| Prompt |
With the pictures omitted, print exactly the lines below, from the one containing "Screen dimensions: 247x450" through the one containing "Task: Click the zoom out magnifier icon", and nothing else.
+---+
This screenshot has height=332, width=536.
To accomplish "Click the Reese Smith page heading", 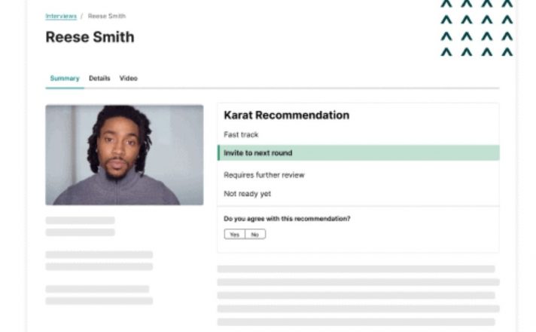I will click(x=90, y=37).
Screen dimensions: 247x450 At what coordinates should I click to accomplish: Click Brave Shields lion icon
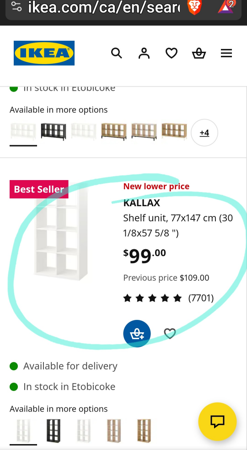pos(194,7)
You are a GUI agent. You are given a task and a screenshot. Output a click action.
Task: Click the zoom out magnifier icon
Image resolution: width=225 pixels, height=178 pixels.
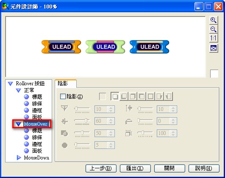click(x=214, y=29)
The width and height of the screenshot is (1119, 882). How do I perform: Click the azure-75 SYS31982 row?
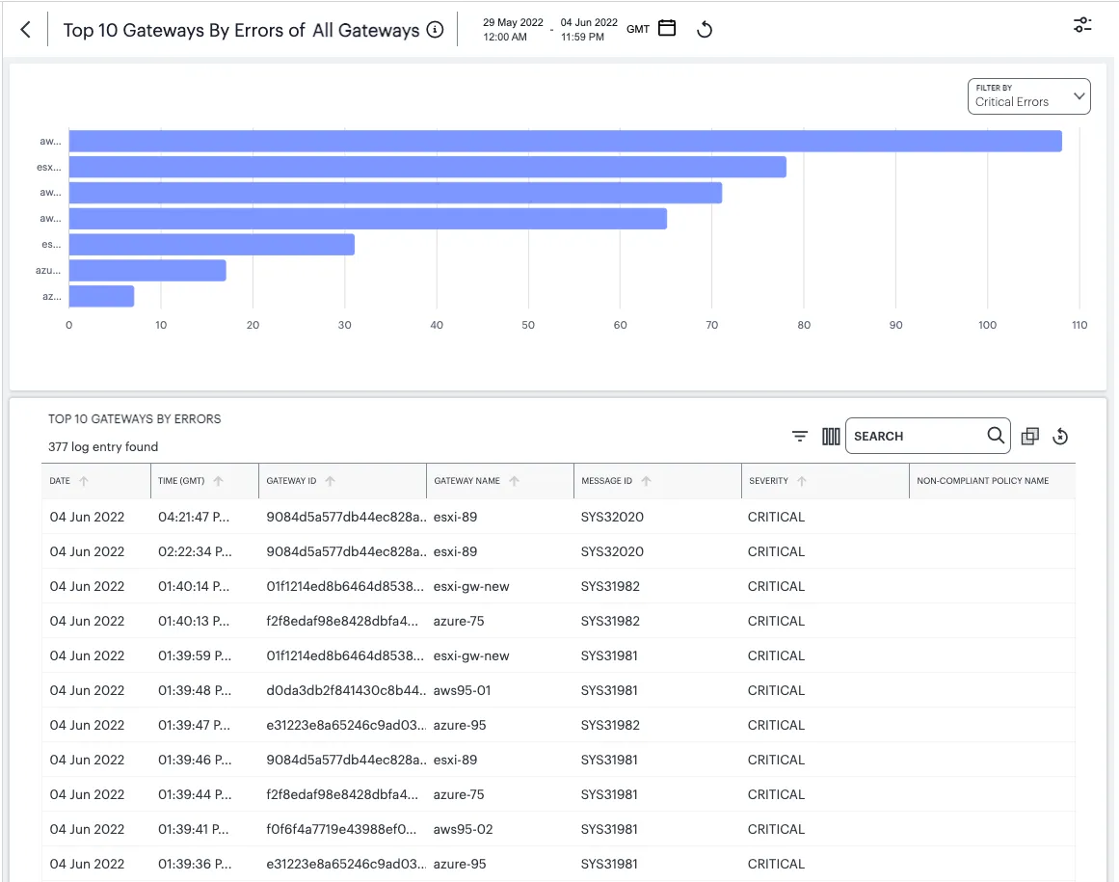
+---+
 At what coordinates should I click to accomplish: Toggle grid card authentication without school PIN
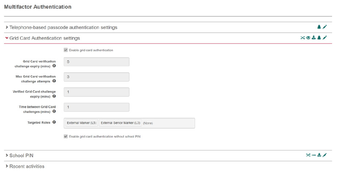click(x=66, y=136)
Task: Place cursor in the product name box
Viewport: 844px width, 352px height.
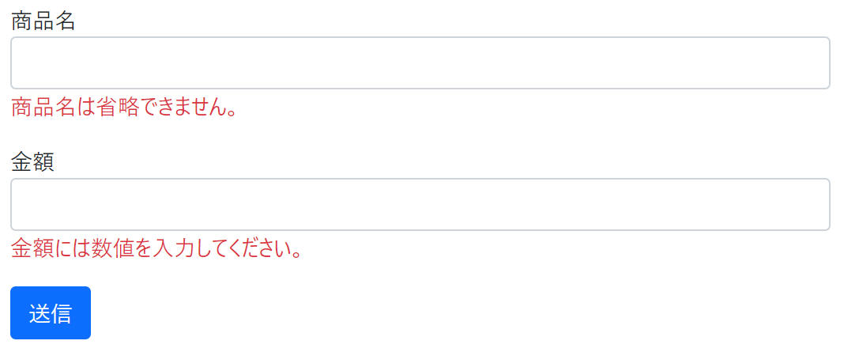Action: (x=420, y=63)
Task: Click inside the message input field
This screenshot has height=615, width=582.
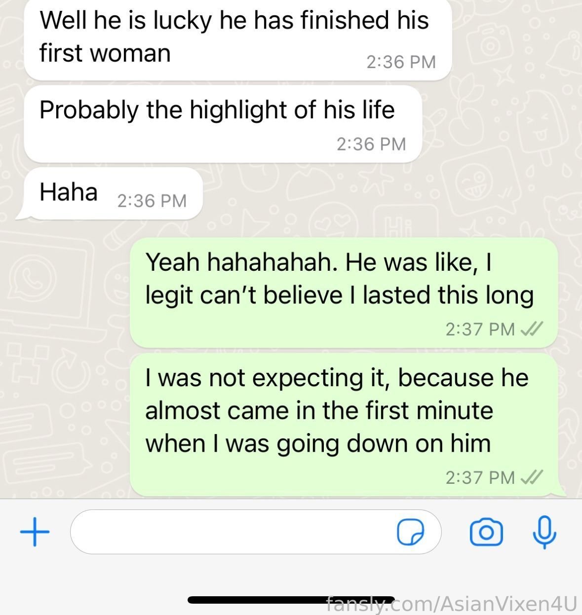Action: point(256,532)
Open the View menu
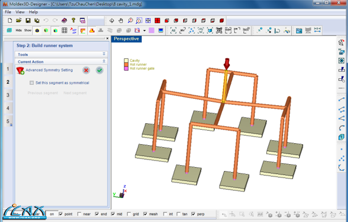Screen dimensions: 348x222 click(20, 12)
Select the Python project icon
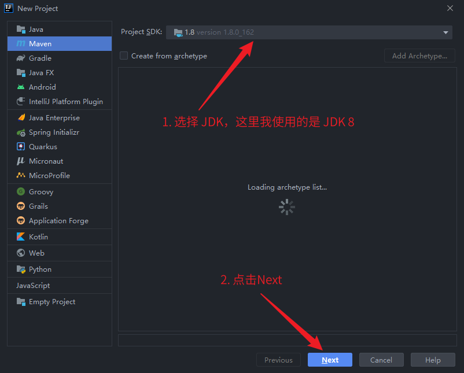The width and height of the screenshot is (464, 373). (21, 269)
+---+
| Finished task |
Screen dimensions: 247x450 At what coordinates should I click to accomplish: Click Brave Shields lion icon
pos(194,7)
You are a GUI agent. You are given a task and a screenshot. Output a click action.
Task: Click the zoom out magnifier icon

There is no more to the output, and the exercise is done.